Where is all this coming from?

By sheer arithmetic it could only be coming from something that aims at the masses. I think that our cult of advertisements that generate money by encouraging consumption is at the heart of this.

Even someone as obviously healthy as me has a searing memory of FIRST feeling fat when I saw a television commercial, “fun comes first to the slender ones.”  I am lucky, really lucky, that I had a mother who explained that one to me as the call to advertising consumption that it was.

People whose houses were not clean enough, or were not smart enough, or whose children would not be successful enough. If there were no other kinds of messages coming at us, those incredibly effective messages would be enough to put everybody’s self-esteem somewhere between the toilet and the deepest mantle of the earth’s crust.  But wait, there’s more.

I believe our teachers and our in-the-place of parents type authorities are constantly reinforcing our remaining in fear. “Respect” is too often fear.  We have too many things in our lives which we have to do “or-else;” too many “Thou shalt not”s for anybody to have any kind of durable self-esteem.
Let’s face it.  Nobody out there has any interest in us being autonomous, sure of ourselves, or even knowing, really knowing, how to build a better republic.  It is a LOT easier for us to hear, for example, a bipartisan polemic, believe every word we are being told, believe everyone who is on the “OPPOSING” side is useless, and to carry on.
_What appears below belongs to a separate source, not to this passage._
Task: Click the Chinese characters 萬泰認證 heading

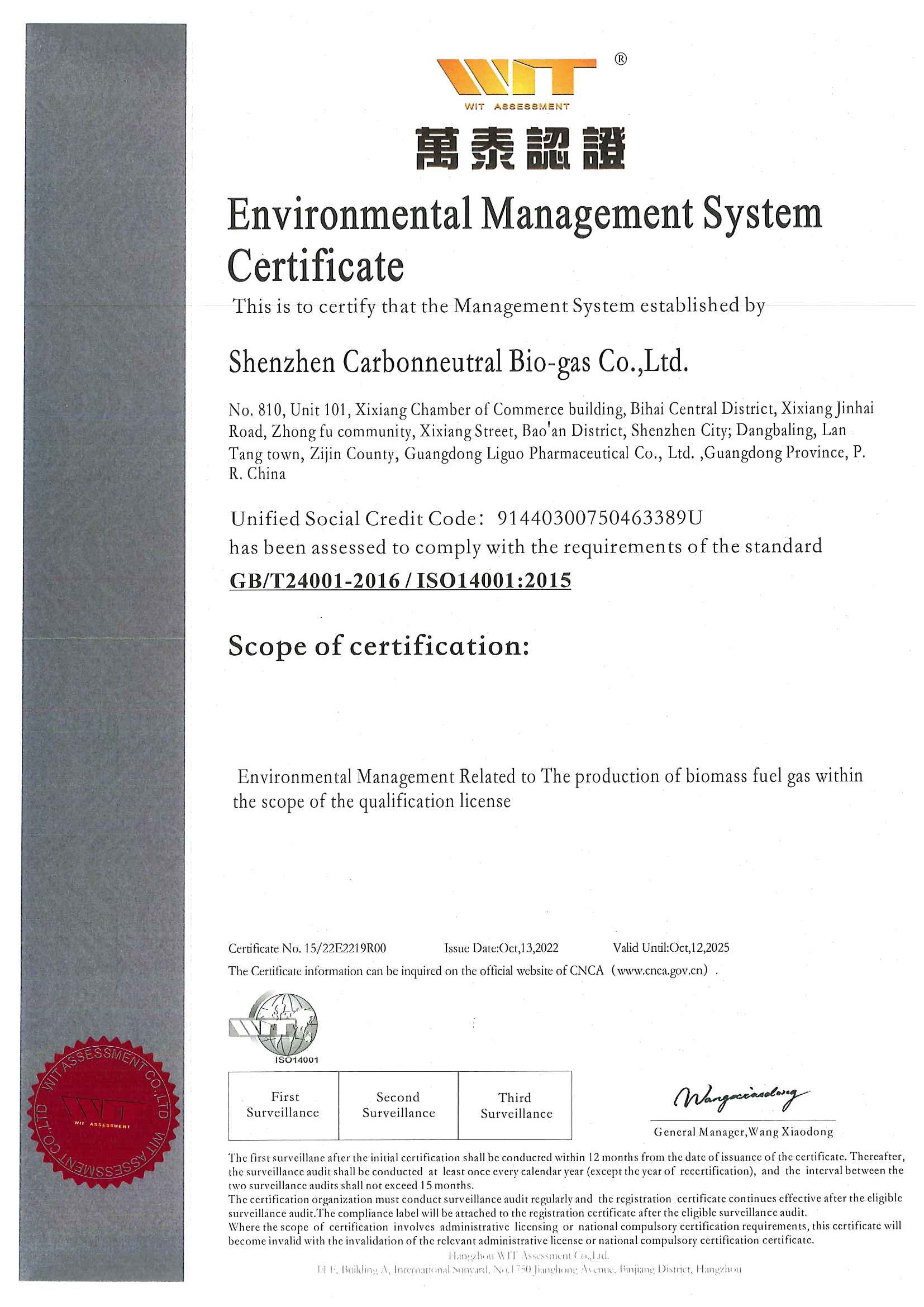Action: (520, 149)
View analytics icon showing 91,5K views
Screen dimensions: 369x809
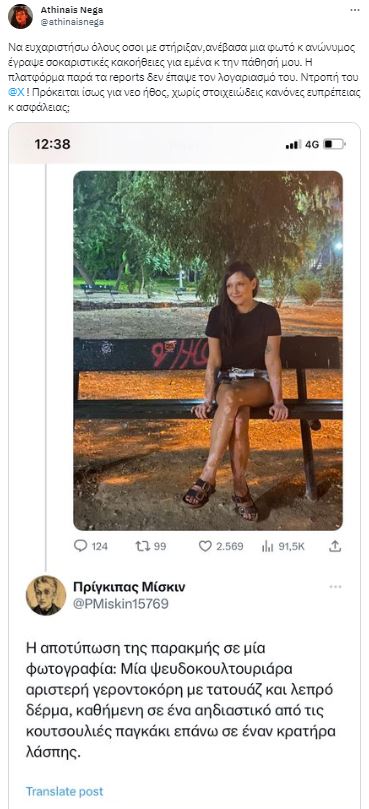267,546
It is like the way someone who has just bought a Ford reads Ford ads and someone who has just bought a Chevy reads Chevy ads.  We have been taught to trust our elected officials.  Even though all men (the archaic word for “people”) are created equal, we go through school as children and politics as adults acting as we have been trained to act, consistently manipulated for some sort of controllability.

At least in politics, these ideas and mechanisms were born in an age where technology made the rules.  We had to trust our representatives to get things done in any kind of a timely manner. Now, it would be very possible to have direct election of a president over the internet. Instead, I think we are all being controlled, and it is mostly by our low self esteem.

Not the next election, nor the next job promotion, nor the next tube of toothpaste or lipstick, nor any single thing we are taught to buy or do or have, can make us feel better about ourselves. The only payoff we have from raising our self-esteem, which I can only convince comes from inference and example, is to feel good about raising our self esteem, is healthier individuals and healthy relationships.  We have to value that. We have to value it enough to fight off those who are profiting from our lowered self-esteem and the corollary dependency. Those interests who profit from our low self-esteem are those interests who control our world.

The courage to change is great. The payoff is immeasurable.